[Text under study]
▼▼▼

As oil prices have risen, so has interest in using polymer gels to improve production, reports Randy Prater, founder and CEO of Polymer Technologies. “We are living in exciting times,” he assesses. “At today’s prices, even some of our largest water shut-off jobs sometimes pay off in days. If not, they will pay off in only weeks.”
According to Prater, water shut-off jobs owe their strong economic benefits to advances in chemistry and expertise. “In 1989, when I first became involved in using polymer gels to control water cuts, less than half the jobs succeeded,” he recalls. “Today, the success rate exceeds 90%. Almost every job yields incremental oil production while reducing water production 70%-90%.
“Over the past year, we have been pumping chemistries during water shut-off jobs that change the formation’s wettability to release oil droplets from the formation’s surface. This improves oil production once the water pathway has been blocked,” Prater mentions. “Add in other improvements, and a typical shut-off treatment will deliver 25,000 barrels of incremental oil within the first year and cut saltwater production an average of 80%.”
These benefits are attributable to the fact that blocking water-bearing zones allows bottom-hole pressures to act on other areas and mobilize bypassed oil. Water shut-off jobs work best in wells with a strong water drive and enough original oil in place for accessing new areas to be worthwhile, Prater advises. He points out that polymer gels also can be used to control water’s flow and mobilize bypassed oil in waterfloods, and to repair casing leaks.
Performing a water shut-off job involves several steps. “We need to isolate the formation we want to block,” Prater begins. “On a producing well, operators will bring a pulling unit or workover rig on site to pull the downhole pump assembly, rods and tubing, test the tubing, and clean the bottom of the hole to make sure there is no silt or iron sulfide packing off the formation from which they are producing. Then they will run back in with a retrievable packer on tubing to isolate the water-bearing formation.
“We almost always recommend a pre-polymer acid stimulation,” he continues. “The goal is to clean the channels where we expect the polymer to flow. If those channels are blocked by oil, water or scale, the polymer can end up hardening in other areas, including productive zones.”
Prater adds that the acid can boost post-treatment production by fracturing the rock. He says most pre-polymer acid jobs involve pumping 3,000-5,000 gallons of acid at a high rate.

▲▲▲

[Requirement A] Using the text on polymer gel water shut-off jobs, explain in one to three sentences why a pre-polymer acid stimulation is almost always recommended.
[Requirement B] According to the text on polymer gel water shut-off jobs, what is the success rate of such jobs today?
[Requirement C]
Decide whether each statement agrees with the text on polymer gel water shut-off jobs. Answer yes or no, and quote the words from the text that settle it.
(i) Prater first became involved in using polymer gels to control water cuts in 1989.
(ii) Most pre-polymer acid jobs involve pumping about 10,000 gallons of acid.
(iii) Polymer gels can be used to repair casing leaks.
The material that comes next has no connection to the text about polymer gels.

[Data block]
▼▼▼

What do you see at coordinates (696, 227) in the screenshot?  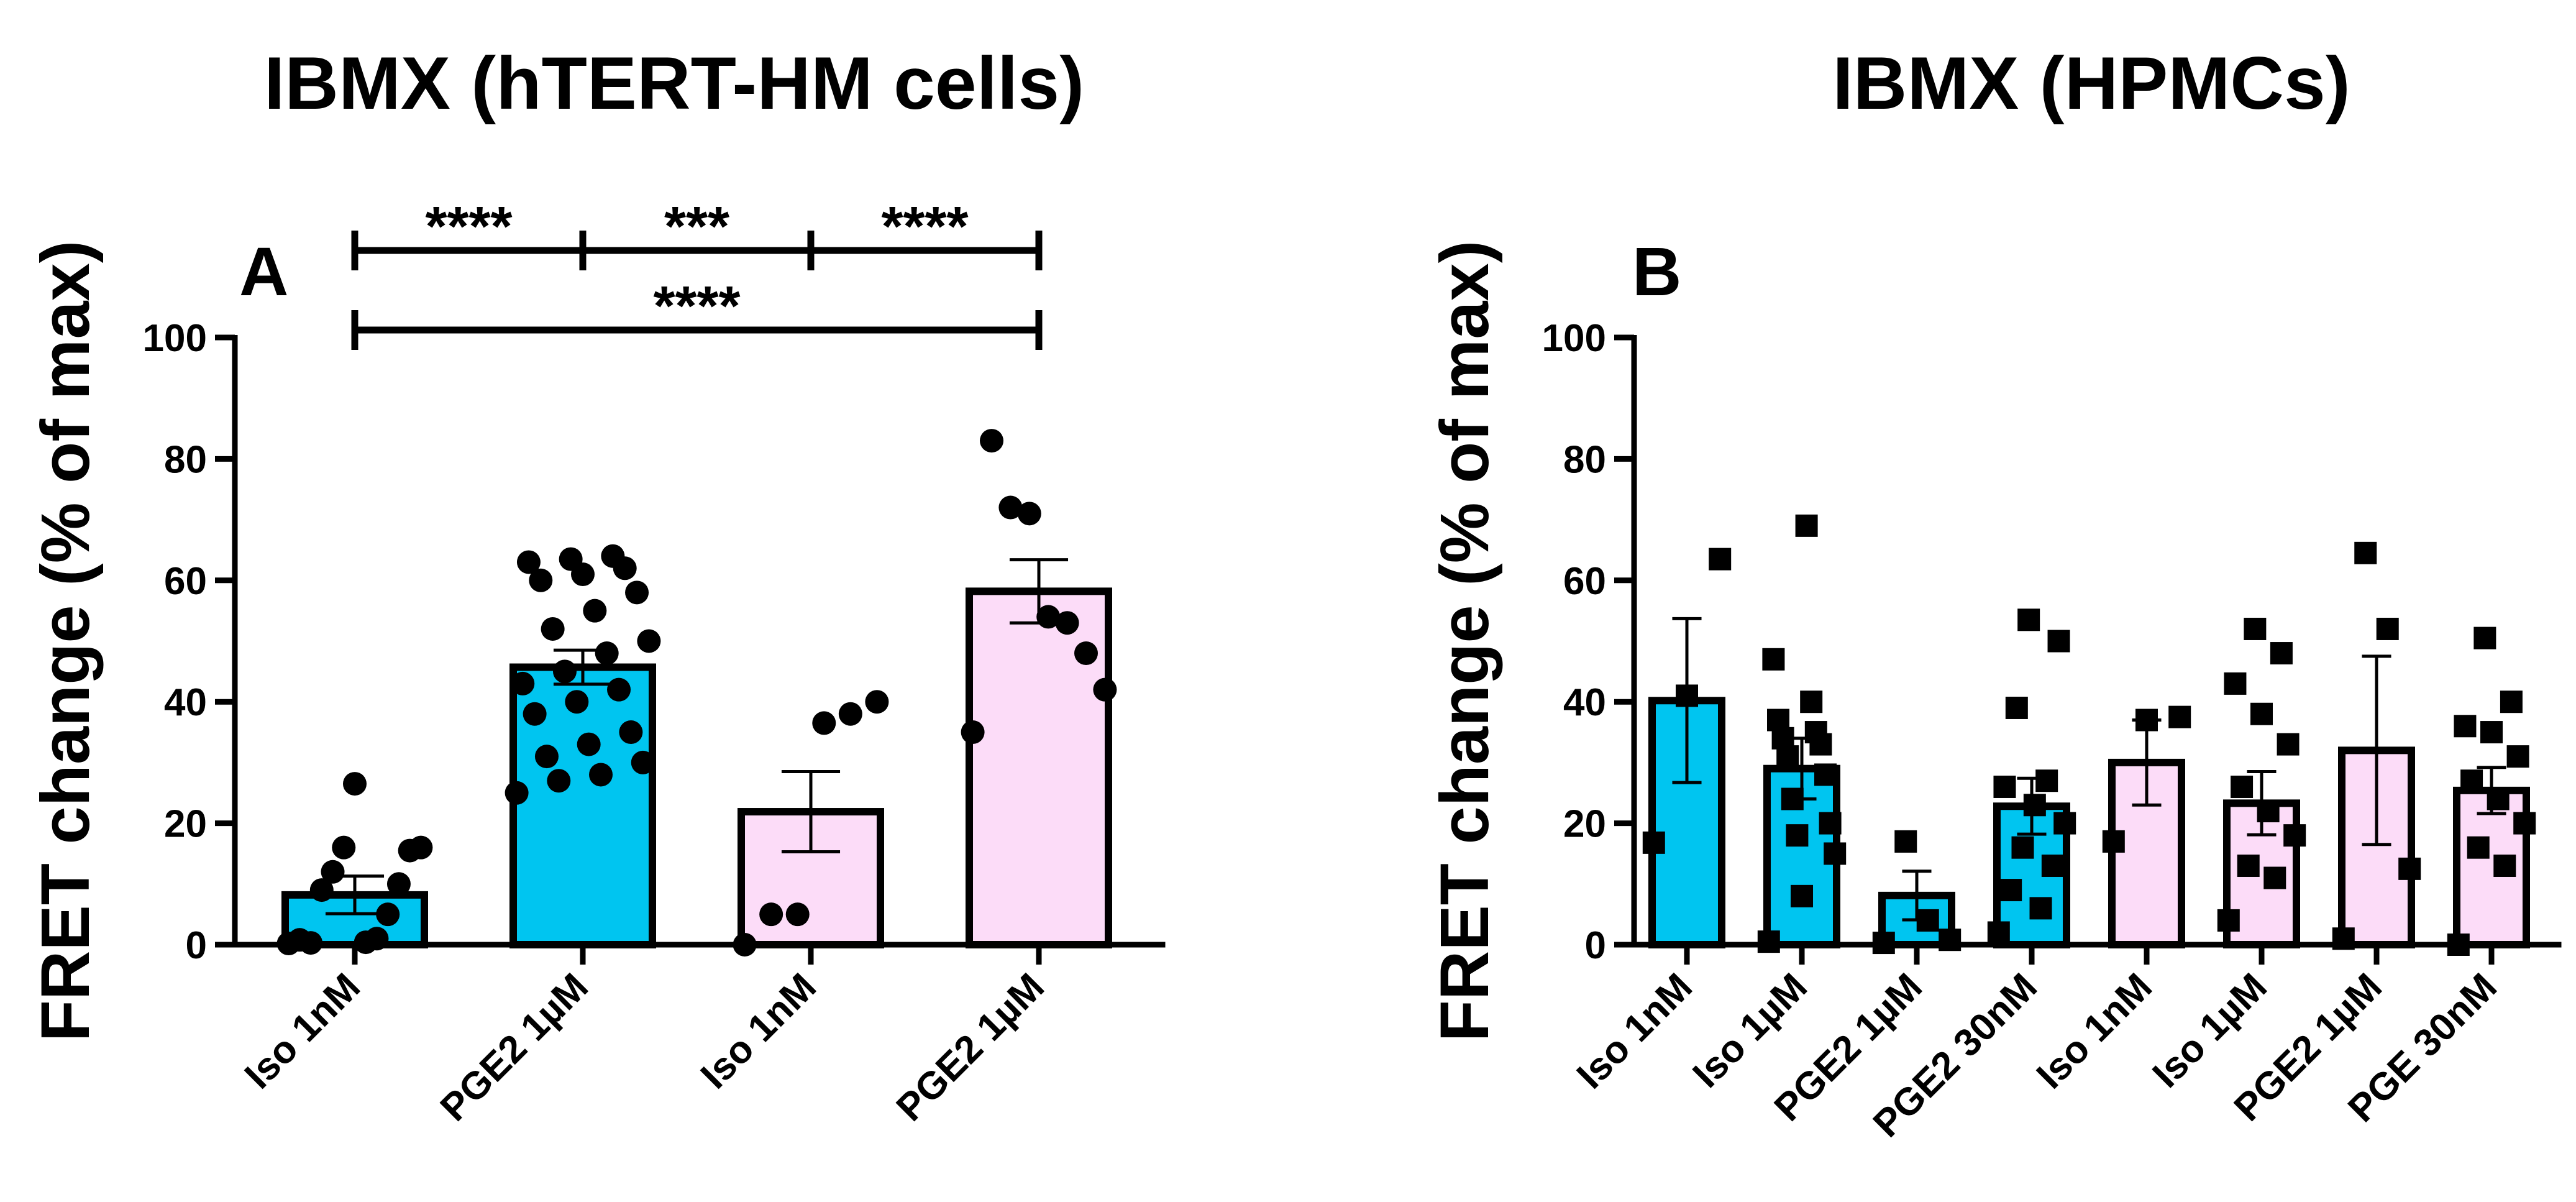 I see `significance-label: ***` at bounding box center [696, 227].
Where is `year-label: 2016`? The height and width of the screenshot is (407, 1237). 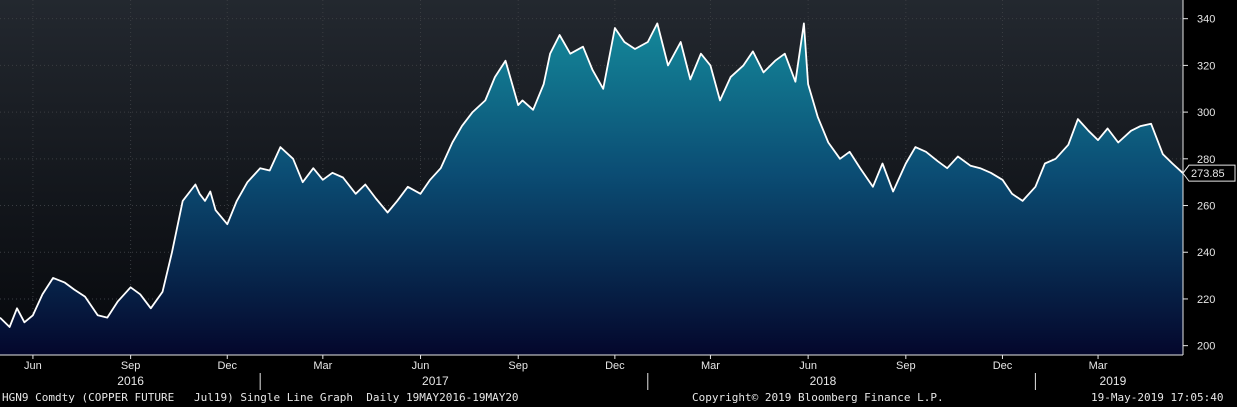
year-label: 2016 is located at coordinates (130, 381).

▲▲▲

[Exercise result A] The acid cleans the channels through which the polymer is expected to flow. If oil, water or scale blocks those channels, the polymer can harden in other areas, including productive zones.

[Exercise result B] It exceeds 90%.

[Exercise result C]
(i) Yes: "In 1989, when I first became involved in using polymer gels to control water cuts"
(ii) No: "most pre-polymer acid jobs involve pumping 3,000-5,000 gallons of acid at a high rate"
(iii) Yes: "and to repair casing leaks"